- Specialty: Pulmonology

= Breath-holding spell =

Episodes of breathing cessation in children

Breath-holding spells (BHS) are the occurrence of episodic apnea in children, possibly associated with syncope (loss of consciousness and changes in postural tone).

Breath-holding spells occur in approximately 5% of the population with equal distribution between males and females. They are most common in children between 6 and 18 months and usually not present after 5 years of age. They are unusual before 6 months of age. A positive family history can be elicited in 25% of cases. They may be confused with a seizure disorder. They are sometimes observed in response to frustration during or following disciplinary conflict.

==Diagnosis==
The diagnosis of a breath-holding spell is made clinically. A good history including the sequence of events, lack of incontinence and no postictal phase, help to make an accurate diagnosis. Some families are advised to make a video recording of the events to aid diagnosis. An electrocardiogram (ECG) may rule out cardiac arrhythmia as a cause. There is some evidence that children with anemia (especially iron deficiency) may be more prone to breath-holding spells.

===Classification===
There are four types of breath-holding spells.

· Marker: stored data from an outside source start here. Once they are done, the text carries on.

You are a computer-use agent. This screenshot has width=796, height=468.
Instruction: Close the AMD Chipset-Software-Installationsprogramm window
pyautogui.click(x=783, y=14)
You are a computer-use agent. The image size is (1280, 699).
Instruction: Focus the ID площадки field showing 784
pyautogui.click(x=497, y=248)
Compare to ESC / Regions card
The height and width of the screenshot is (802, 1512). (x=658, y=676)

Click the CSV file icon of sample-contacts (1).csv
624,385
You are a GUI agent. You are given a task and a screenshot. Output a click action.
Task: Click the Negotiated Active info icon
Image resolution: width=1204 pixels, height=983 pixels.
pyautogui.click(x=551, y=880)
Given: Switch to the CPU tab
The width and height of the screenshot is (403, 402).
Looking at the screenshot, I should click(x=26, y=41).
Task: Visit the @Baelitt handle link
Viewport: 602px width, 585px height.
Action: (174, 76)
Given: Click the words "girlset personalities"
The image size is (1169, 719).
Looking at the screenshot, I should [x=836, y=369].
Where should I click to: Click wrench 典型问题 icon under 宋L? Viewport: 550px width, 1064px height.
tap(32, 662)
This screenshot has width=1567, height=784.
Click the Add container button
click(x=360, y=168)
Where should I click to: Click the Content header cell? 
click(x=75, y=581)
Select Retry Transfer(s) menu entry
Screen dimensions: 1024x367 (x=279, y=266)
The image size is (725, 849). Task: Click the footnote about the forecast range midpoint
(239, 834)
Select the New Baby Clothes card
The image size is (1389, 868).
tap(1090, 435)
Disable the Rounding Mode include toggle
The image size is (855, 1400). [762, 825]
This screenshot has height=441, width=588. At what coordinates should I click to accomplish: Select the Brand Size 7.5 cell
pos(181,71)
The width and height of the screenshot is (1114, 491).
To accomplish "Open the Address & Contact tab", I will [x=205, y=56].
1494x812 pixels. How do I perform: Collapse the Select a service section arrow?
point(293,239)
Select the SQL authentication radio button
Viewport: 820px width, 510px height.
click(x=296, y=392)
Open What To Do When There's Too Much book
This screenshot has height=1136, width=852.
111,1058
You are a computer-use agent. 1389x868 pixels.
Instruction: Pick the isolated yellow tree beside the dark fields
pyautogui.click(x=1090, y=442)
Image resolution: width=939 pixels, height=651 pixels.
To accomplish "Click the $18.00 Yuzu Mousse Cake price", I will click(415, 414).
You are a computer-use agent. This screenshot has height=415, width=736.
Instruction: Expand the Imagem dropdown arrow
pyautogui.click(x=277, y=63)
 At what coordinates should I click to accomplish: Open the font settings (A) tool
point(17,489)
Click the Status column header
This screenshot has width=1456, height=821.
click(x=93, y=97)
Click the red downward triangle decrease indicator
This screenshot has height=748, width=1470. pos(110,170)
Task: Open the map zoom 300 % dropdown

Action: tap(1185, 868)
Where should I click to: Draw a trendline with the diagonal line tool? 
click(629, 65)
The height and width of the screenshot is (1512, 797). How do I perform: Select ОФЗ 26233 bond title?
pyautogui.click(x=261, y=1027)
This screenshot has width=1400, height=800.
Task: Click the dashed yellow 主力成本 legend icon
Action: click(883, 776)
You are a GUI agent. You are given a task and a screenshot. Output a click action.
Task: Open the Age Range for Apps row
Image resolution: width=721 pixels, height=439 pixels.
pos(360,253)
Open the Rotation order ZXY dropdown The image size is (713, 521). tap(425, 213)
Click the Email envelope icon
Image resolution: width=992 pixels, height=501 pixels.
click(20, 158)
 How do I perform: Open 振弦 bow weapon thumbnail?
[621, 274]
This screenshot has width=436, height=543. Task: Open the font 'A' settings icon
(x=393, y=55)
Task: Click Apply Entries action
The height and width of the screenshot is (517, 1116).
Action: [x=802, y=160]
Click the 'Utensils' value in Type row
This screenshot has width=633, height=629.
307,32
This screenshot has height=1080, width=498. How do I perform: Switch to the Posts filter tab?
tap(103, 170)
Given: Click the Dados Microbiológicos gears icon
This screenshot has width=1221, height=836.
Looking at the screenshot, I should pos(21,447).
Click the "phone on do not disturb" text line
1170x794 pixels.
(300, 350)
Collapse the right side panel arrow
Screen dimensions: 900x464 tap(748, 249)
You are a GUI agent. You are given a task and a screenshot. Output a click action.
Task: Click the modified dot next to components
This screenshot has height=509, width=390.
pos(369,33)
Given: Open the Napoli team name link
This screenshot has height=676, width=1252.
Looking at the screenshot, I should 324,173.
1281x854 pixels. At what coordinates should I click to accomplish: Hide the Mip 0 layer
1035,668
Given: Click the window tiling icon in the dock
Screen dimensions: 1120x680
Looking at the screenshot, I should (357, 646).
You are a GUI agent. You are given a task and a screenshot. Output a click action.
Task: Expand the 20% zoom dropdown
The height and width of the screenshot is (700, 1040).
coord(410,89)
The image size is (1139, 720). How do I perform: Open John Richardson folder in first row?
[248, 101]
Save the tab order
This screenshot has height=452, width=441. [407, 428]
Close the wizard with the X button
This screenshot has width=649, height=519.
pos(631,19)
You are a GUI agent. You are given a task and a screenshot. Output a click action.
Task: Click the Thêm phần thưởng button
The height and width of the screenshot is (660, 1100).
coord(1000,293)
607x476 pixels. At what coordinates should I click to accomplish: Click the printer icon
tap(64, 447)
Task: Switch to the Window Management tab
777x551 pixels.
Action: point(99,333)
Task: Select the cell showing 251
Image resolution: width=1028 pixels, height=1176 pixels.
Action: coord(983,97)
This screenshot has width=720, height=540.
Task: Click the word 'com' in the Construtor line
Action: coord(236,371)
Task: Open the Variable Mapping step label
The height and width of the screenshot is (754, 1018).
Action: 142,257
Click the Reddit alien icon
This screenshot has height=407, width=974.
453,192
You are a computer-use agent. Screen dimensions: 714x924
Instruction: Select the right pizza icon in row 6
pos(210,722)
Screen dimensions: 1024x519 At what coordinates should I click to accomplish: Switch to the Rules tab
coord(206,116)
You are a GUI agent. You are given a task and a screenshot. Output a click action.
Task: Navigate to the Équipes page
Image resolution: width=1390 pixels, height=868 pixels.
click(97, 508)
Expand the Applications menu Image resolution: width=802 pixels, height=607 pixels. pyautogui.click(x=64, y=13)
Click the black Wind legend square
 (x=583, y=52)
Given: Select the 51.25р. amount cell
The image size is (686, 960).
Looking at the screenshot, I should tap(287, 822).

- Simple breath-holding spell
 This is the most common type and the cause is the holding of breath. The usual precipitating event is frustration or injury. There is no major alteration of circulation or oxygenation and the recovery is spontaneous.

- Cyanotic breath-holding spells
 These are usually precipitated by anger or frustration, although they may occur after a painful experience. The child cries and has forced expiration, sometimes leading to cyanosis (blueness in color), loss of muscle tone, and loss of consciousness. The child usually recovers within minutes, but some fall asleep for an hour or so. Physiologically, there is often hypocapnea (low levels of carbon dioxide) and usually hypoxia (low levels of oxygen). There is increased intrathoracic pressure and decreased cardiac output following the Valsalva maneuver. This eventually leads to a significant decrease in circulation to the brain and ultimately, loss of consciousness. There is no postictal phase (as is seen with seizures), no incontinence, and the child is fine in between spells. EEGs are normal in these children. There is no relationship to the subsequent development of seizures or cerebral injury.

- Pallid breath-holding spells
 The most common stimulus is a painful event. The child turns pale (as opposed to blue) and loses consciousness with little if any crying. The EEG is also normal, and there is no postictal phase, nor incontinence. The child is usually alert within minutes. There may be a relationship with adulthood syncope.

- Complicated breath-holding spells
 These may simply be a more severe form of the two most common types. They generally begin as either a cyanotic or pallid spell that is then associated with seizure-like activity. An EEG taken while the child is not having a spell is still generally normal.

==Treatment==
The most important approach is to reassure the family, because witnessing a breath-holding spell is a frightening experience for observers. There is no definitive treatment available or needed for breath-holding spells, as the child will eventually outgrow them.

Some trials have demonstrated the efficacy of iron therapy, especially because although BHS can readily occur without anemia, BHS has been found to be aggravated by the presence of anemia. Other studies have supported the use of piracetam; a 1998 study indicating that over two months piracetam reduced BHS incidence by sixty percent, twice as much as a placebo. All of these studies agree with the established medical view that a pharmacological agent is not necessary, although it may be desirable for the comfort of the parent and child.

Two articles on breath-holding spells strongly suggest that parents consider having their child be tested by electrocardiogram for the rare, but real possibility that the BHS episodes are actually a symptom of prolonged QT-syndrome, a serious but treatable form of cardiac arrhythmia.